The stock exchange is a necessary aspect of commerce world-wide. Without a stock exchange in which people could quickly and easily trade assets, the global economy would quickly grind to a halt.
Although a stock exchange is not in itself a source of new equity capital—of risk funds essential to developing new industries— it is true that the flow of new capital soon would slow to a trickle without it. If there were no stock exchange—no market place where people could sell their securities for cash—capital would soon become sluggish and the financing of new ventures, no matter how promising, would be heavily curtailed.
The investment-banking business has built up a highly efficient mechanism for the initial sale of securities issued by a new enterprise. The investment banker buys an entire issue of securities from the new company and it is his job to sell the securities to the investing public, both institutional and individual investors.
As a general rule, after the investment banker has made this primary distribution of securities, the number of investors in the company is still comparatively small. These are the investors willing to put their money into new enterprises, which have not yet developed a widespread public appeal. As new securities become seasoned, however, they may qualify for listing. That step makes the securities more attractive to more people and enables the holders, when and if they wish, to liquidate their investment in a market place and to put the proceeds into another enterprise.
How important are the 1,500 companies with stock listed on the NYSE? Some measure of their importance may be got from these figures: these 1,500 companies earn about half of all the net profits after taxes reported by all U. S. companies; they pay their stockholders half of all the dividends disbursed; about 90 percent of these companies paid cash dividends in the last 12 months and almost 300 have paid dividends every single quarter for 20 years or more. Corporations listed on the Exchange provide jobs for more than 11 million workers. These companies produce practically all the automobiles and trucks made in this country, ship about seven eights of all the finished steel, produce three quarters of all the electric power, refine 90 percent of all the oil produced, and handle 95 percent of our railroad traffic and air passenger travel.
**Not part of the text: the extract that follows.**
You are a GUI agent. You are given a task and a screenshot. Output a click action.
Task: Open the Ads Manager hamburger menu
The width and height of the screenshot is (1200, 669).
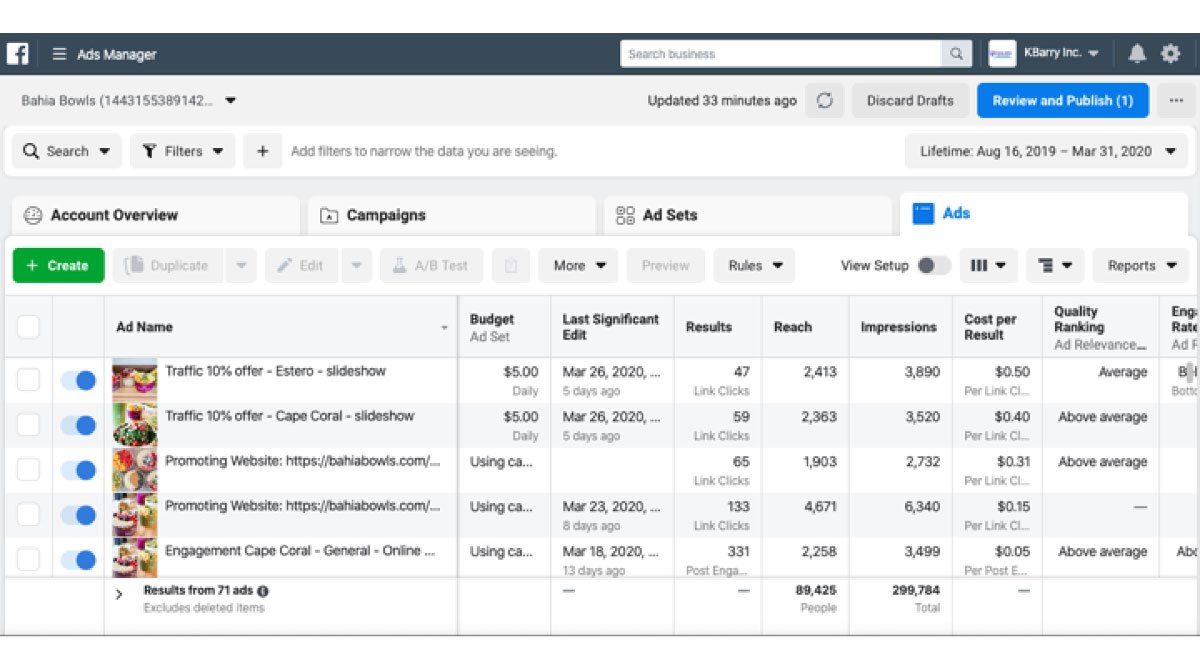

The list of Stock Exchange securities has grown with the country. Up to 1869 listing on the Exchange was a highly informal action. In that year the Stock Exchange laid down its first requirement for listing—that it be notified of all stock issued and valid for trading. In the following years the Exchange added more requirements, including frequent earnings reports, full and prompt disclosure of changes in property or business, and maintenance of securities transfer offices.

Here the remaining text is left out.